David Boardman (db@mail.espbed.edu.on.ca), grew up in a terraced house on Holt St, later Holderness St, Longsight. Though he is now nostaligic about his childhood, he always wanted to emigrate and did so at age 21. He became an elementary school teacher and lives in Espanola, Ontario, Canada.

How do you remember your home area?

Llewellyn Clarke (llewlc@freespace.net) remembers a different Longsight from the one David Boardman knew: litter, demolition of flats built in the 1960's, and the aroma of curry wafting through the air are three of his most vivid memories. He left in 1987, and moved to Canada in 1994, where he works as a chef.

The street in Longsight where David Boardman grew up has long since been pulled down, like much of the city in the post war years. Keith Stokes (sec@webquill.com) a chemical engineer now living in Fairfield County, Connecticut, remembers seeing 17 chimneys from his bedroom window overlooking Winton Park, Salford, but how many are there now?

Joan White (joanw@istar.ca), a retired nurse living in Toronto Canada, doesn't miss "emptying the grate" of the fireplace at her parental home in Middleton, but remembers the area as being "friendly, safe, clean and caring". Can the same be said for that area now?

Ray Mooney (Ray.Mooney@airservices.gov.au) is from the nearby Langley Estate, but now lives in Canberra, Australia, and will shortly move to Brisbane. He remembers Langley as tough, but safe, with no drugs and great pubs. The last time he visited was in 1992: "Langley looked about 100 years old. About one third of the houses were boarded up. People were exactly the same - brillant".

Generally, expat memories of their home areas are both positive and negative - "clean", "friendly", with "nice pubs" and "good neighbours" say many of them, but "depressing", "colourless", "grey" and "rainy" are also adjectives which cropped up frequently.

The earliest memory came from Geoff Warren (warren96@msn.com) who lived through the Blitz. "I remember watching the action from the second floor window from my folk's semi-detached."

What do you miss about home?

Pubs come high up on the expat Mancunian "missed list", as well as the friendliness, cameraderie and sense of humour to be found in them. Other things they long for are football, especially United and City, old buildings, the countryside, baker's shops, the public transport system, delivered milk, fires, snow, white Christmases, wine gums, Eccles cakes, fish and chips, pub sing-a-longs, black pudding and stores such as Marks and Spencer's and Quicksave.

Boddingtons is the subject of frequent expat fantasies, and is frequently quoted as a symbol of Manchester. A remarkable number of people said they missed pies, especially those made by Hollands. One respondent specified that no other brand would do. Ray Mooney (Ray.Mooney@airservices.gov.au) said he'd even had dreams about pies made by Hollands.

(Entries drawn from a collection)
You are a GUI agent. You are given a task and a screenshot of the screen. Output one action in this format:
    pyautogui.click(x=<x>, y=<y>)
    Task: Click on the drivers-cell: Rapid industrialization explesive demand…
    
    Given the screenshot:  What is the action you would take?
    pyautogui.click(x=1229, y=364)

EXERCISE GOAL
Return everything from "Pubs come high" down to "Spencer's and Quicksave." in the text on expat memories, reproducing it word for word. The data comes from a separate source and has no connection to the text on expat memories.

ANSWER BOX
Pubs come high up on the expat Mancunian "missed list", as well as the friendliness, cameraderie and sense of humour to be found in them. Other things they long for are football, especially United and City, old buildings, the countryside, baker's shops, the public transport system, delivered milk, fires, snow, white Christmases, wine gums, Eccles cakes, fish and chips, pub sing-a-longs, black pudding and stores such as Marks and Spencer's and Quicksave.